As early as 1643 there was in existence slavery legislation in America and the New England Confederation. That law was enacted in a few of the initial 13 colonies. The states of Maryland and Virginia had laws that offered bounties to persons who would capture slaves that had escaped and even larger rewards for those who would return them to their masters. In 1705 New York had tough laws that outlawed fleeing away to Canada and other “safe havens”. This paper will discuss the three significant legislative actions that shaped the controversy over fugitive slaves between 1783 and 1860.
Most of the Northern states had abolished slavery as early as 1787 despite the fact that the “Fugitive Slave Clause” had been entrenched in the Constitution. Fearing that the North may become a safe escaping zone for slaves, lawmakers from the south pushed and succeeded in enacting “The Fugitive Slave Act of 1793.” The southern legislators made their claim on the basis that the slave debate would put many new states at loggerheads. This law was in many ways similar to the fugitive slave laws that existed earlier but had more detailed provisions on how it would be effected. One notable feature is that it contained a provision that granted masters and their “agents” the right to search for fugitive slaves everywhere including the borders of the states that did not permit slavery. If suspected slave was captured, the persons who had hunted him down were to bring him before a judge and produce evidence to prove that the slave was their rightful property. If the judge was satisfied, he signed an affidavit and the slave was to be forced to return to their owner. Another distinctive mark of the law was that it imposed a penalty of $500 on any accomplice who aided a slave in hiding or escaping.
The Northern states, on the other hand, were not happy with their areas turned into bounty-hunting grounds. To show their rebellion, most of them neglected to enforce the law and passed the so-called “Personal Liberty Laws.” These laws gave slaves who had escaped the right to be tried by a jury and offered further protections to the colored men and women, most of whom were abductees and forced into slavery. The legality of these laws that sought to protect the black man and even assist him to escape enforced slavery was challenged in the case of Prigg v. Pennsylvania in 1842 at the Supreme Court. The court ruled in favor of Prigg overturning his conviction that resulted from the kidnapping and capture of a suspected slave. This ruling dealt a major blow to the “Personal Liberty Laws” but did not kill the resolve of the Northern legislators in the war against slavery.

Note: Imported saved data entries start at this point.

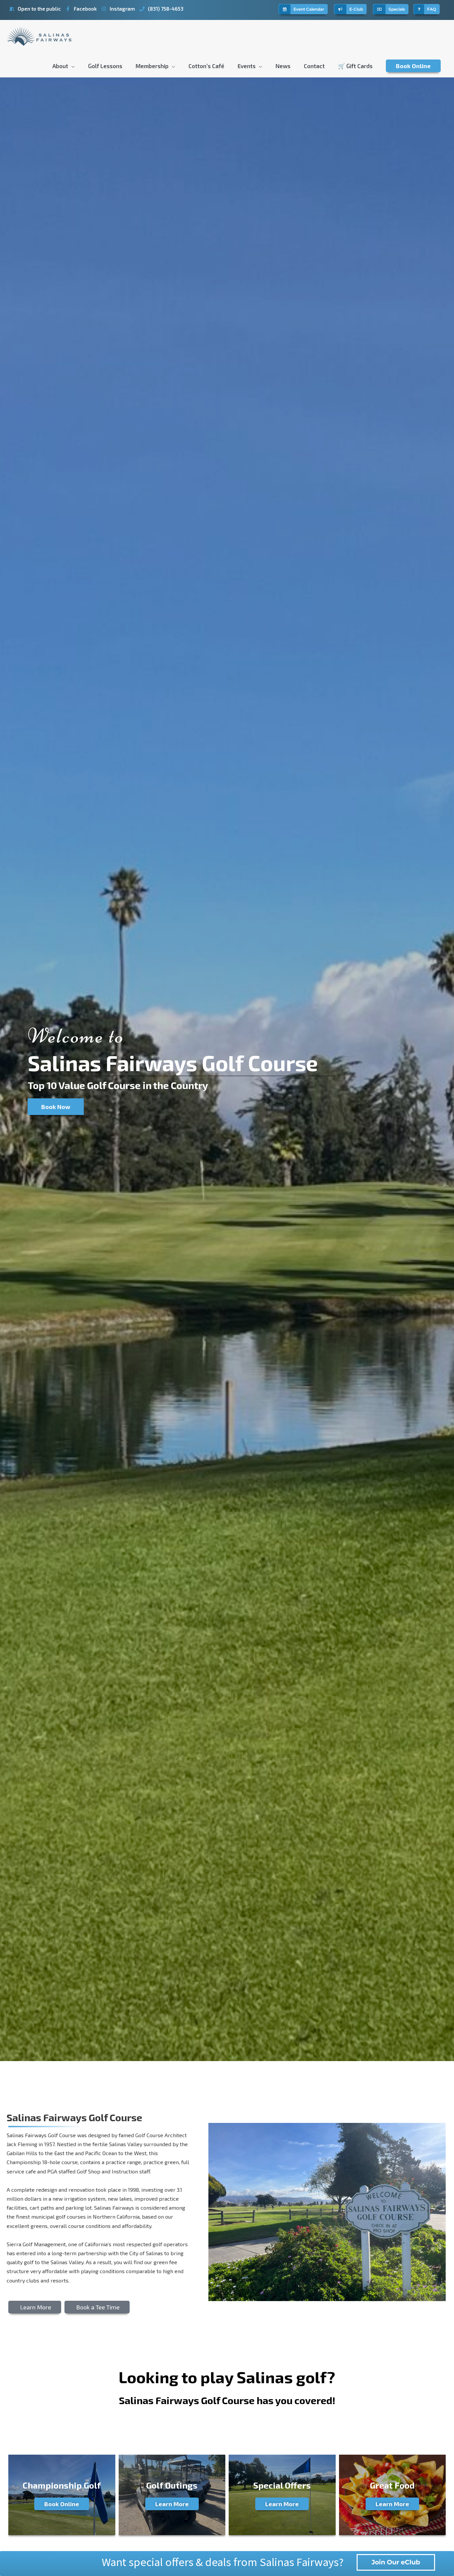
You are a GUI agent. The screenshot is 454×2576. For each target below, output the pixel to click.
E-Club (354, 9)
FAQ (430, 9)
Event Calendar (307, 9)
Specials (395, 9)
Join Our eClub (396, 2562)
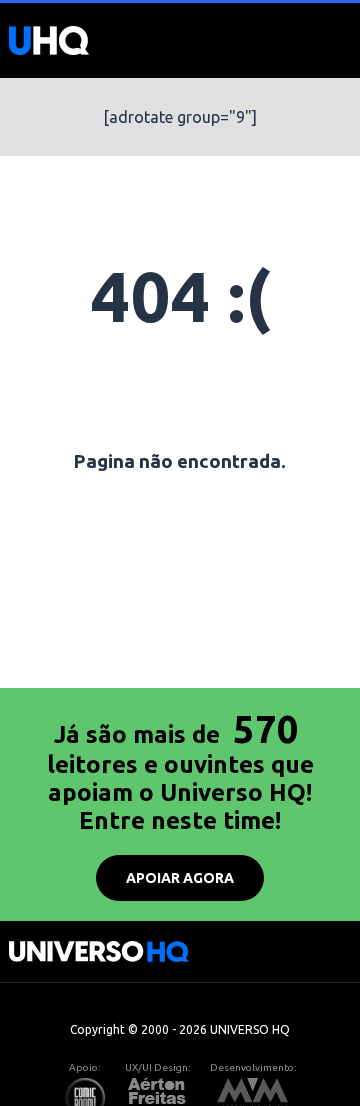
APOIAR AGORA (180, 878)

Lastly in 1850, the Congress passed the revised Fugitive Slave Act in 1850 amid sustained pressure for and against the law from both sides. The revised laws went a notch higher and had a provision that compelled citizens to help in capturing fugitive slaves. The law also expressly denied suspected escapees the right to a jury trial. It increased the fine of aiding a slave who had escaped to $1000 coupled with a six-month jail term. Despite these provisions the Northern states continued with their resistance and citizens began protesting aginst the law. The law, however, stayed put and was only repealed after the commencement of the civil war.
This essay discusses three phases of legislation that shaped the battle over escaped slaves. As discussed above, laws prohibiting slaves from escaping existed from as early as 1643. The Fugitive Slaves Act was enacted in 1793 to cover all the possible loopholes that existed in prior fugitive laws. This was met by resistance and the northerners enacted the Personal Liberty Laws to shield black men from being dragged into slavery. Lastly, the Personal Liberty Laws were countered by a reinforcement of Revised Fugitive Slaves Act in 1950.